A Assunção de Maria foi o
último dogma a ser proclamado, por obra do papa Pio XII, a 1o de novembro de
1950. Na Constituição Apostólica “Munificentissimus Deus”, o Pontífice afirmou
que, depois de terminar o curso terreno de sua vida, ela foi assunta de corpo e
alma à glória celeste. Mais de 200 teólogos, em todas as partes da Igreja,
demonstraram interesse e entusiasmo pela definição dogmática. Imaculada e
assunta aos céus, Maria é a realização perfeita do projeto de Deus sobre a
humanidade. “A Assunção manifesta o destino do corpo santificado pela graça, a
criação material participando do corpo ressuscitado de Cristo, e a integridade
humana, corpo e alma, reinando após a peregrinação da história” (CNBB -
Catequese renovada, 235).
Os
dogmas marianos iluminam a vida espiritual dos cristãos. “Os dogmas são luzes
no caminho de nossa fé, que o iluminam e tornam seguro” (Catecismo da igreja
católica, 90). A Assunção de Nossa Senhora é uma doutrina que ilustra bem o
modo como a Igreja interpreta as Escrituras e a Tradição: não como se fossem um
manual dogmático preciso e detalhado, com todas as verdades resumidas em fórmulas
teológicas bem lapidadas, mas como um depósito que deve ser objeto de pesquisa,
estudo e aprofundamento. Os protestantes, por sua vez, fazem da Bíblia a única
regra de fé e, o que é pior, interpretam o Livro Sagrado de acordo com seus
preconceitos individuais. Apesar de alardearem a soberania da Escritura, os
protestantes, na verdade, colocam a própria interpretação acima da Palavra de
Deus.

→ **INSTRUÇÕES DA TAREFA**:
Com base no texto sobre a Assunção de Maria, responda às perguntas abaixo, numerando as respostas da mesma forma:
1. Qual papa proclamou o dogma da Assunção e em que data?
2. Quantos teólogos, segundo o texto, demonstraram interesse e entusiasmo pela definição dogmática?
3. Conforme a citação do Catecismo da Igreja Católica, o que são os dogmas?

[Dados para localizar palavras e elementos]
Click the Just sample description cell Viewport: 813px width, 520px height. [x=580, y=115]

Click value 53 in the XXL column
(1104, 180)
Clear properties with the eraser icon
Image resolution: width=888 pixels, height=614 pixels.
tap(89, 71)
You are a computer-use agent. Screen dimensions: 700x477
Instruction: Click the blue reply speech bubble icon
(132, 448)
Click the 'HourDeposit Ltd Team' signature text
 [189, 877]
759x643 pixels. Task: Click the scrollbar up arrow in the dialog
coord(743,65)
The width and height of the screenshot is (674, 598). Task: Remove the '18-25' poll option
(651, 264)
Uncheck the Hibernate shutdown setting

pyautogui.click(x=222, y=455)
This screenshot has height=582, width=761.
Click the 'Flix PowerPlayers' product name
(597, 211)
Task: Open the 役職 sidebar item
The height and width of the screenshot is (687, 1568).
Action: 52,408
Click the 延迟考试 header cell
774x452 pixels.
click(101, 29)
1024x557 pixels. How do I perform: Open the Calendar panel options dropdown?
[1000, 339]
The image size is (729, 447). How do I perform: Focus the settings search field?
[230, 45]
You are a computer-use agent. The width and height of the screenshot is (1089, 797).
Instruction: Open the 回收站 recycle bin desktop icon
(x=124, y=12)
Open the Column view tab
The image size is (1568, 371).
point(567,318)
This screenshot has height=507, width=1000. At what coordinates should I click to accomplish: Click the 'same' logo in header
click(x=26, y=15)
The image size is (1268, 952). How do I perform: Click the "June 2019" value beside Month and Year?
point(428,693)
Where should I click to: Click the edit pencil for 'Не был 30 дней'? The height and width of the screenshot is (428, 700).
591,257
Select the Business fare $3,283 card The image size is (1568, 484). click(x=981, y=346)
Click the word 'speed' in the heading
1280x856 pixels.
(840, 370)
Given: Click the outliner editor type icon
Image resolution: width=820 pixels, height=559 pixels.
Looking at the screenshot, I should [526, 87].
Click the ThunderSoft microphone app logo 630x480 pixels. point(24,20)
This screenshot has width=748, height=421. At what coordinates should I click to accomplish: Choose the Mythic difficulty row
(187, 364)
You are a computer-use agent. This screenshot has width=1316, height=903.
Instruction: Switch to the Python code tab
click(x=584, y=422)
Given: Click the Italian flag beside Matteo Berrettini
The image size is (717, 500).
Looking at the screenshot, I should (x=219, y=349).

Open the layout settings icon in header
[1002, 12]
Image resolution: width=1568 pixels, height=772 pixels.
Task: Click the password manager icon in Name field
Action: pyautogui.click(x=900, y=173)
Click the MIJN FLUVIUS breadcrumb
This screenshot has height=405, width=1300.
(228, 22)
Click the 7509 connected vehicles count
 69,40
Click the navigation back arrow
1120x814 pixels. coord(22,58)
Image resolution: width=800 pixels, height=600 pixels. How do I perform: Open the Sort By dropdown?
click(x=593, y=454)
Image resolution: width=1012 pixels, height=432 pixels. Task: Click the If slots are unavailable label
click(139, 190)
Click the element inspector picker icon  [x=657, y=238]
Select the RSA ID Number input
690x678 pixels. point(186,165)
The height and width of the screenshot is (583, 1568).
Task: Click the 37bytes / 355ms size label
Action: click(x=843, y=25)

→ **RESPOSTA ESCRITA**:
1. O papa Pio XII, em 1º de novembro de 1950.
2. Mais de 200 teólogos.
3. São luzes no caminho de nossa fé, que o iluminam e tornam seguro.